Il y a tout : l’acte de courage de partir seule en tant que femme, d’affronter ses démons au fil de la marche… et cette dimension libératrice, presque guérisseuse, que seule la marche peut offrir. 

Les années passent. La randonnée devient un fil conducteur discret de sa vie : sorties mensuelles, voyages ponctués de sommets. Puis vient le bon moment. Un contexte professionnel qui lui laisse du temps, et surtout ce besoin viscéral de revenir à l’essentiel : vivre simplement, dehors, au rythme du jour et de la nuit.

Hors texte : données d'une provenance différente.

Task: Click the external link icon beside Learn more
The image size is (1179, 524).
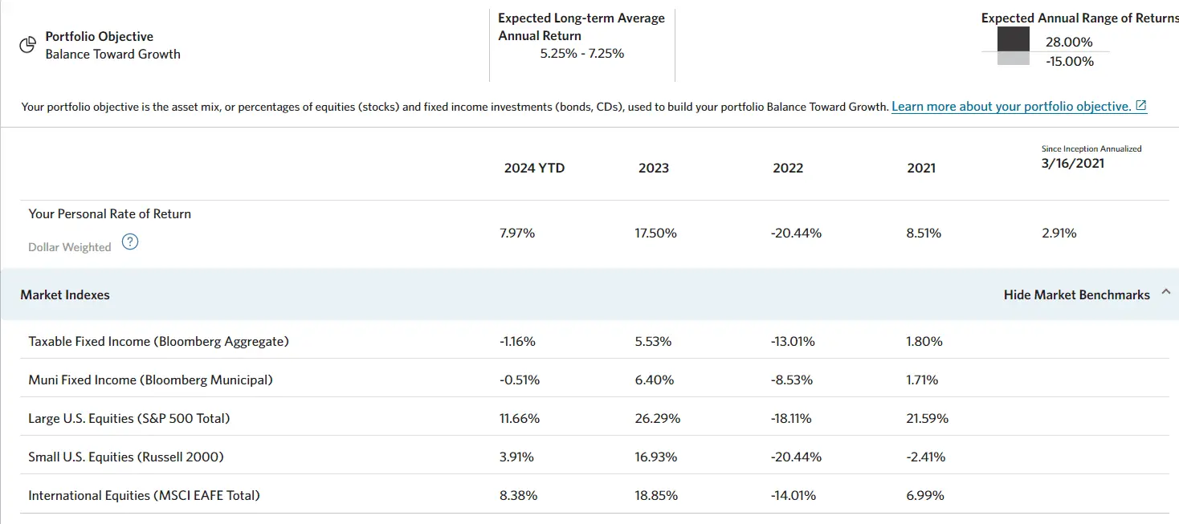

Plonger dans l’inconnu du PCT

Quitter son entourage, ses repères et ses habitudes n’a rien d’anodin. Avant le départ, Tamara doute : aura-t-elle l’énergie ? La force mentale d’aller jusqu’au bout ?

Avant de prendre la décision de faire le PCT, je n’avais jamais fait de rando de plus de trois jours. Une fois la décision prise, j’ai tenté une semaine… puis je suis passée d’une semaine à cinq mois.

Le jour où elle s’élance, c’est sous la pluie et dans un froid inattendu pour ce qu’on appelle “la section du désert”. Les nuits sont glaciales, les vêtements mouillés… et pourtant, malgré l’inconfort, la marche s’impose comme une évidence. « Je crois qu’au fond, je cherchais ça : être bousculée. »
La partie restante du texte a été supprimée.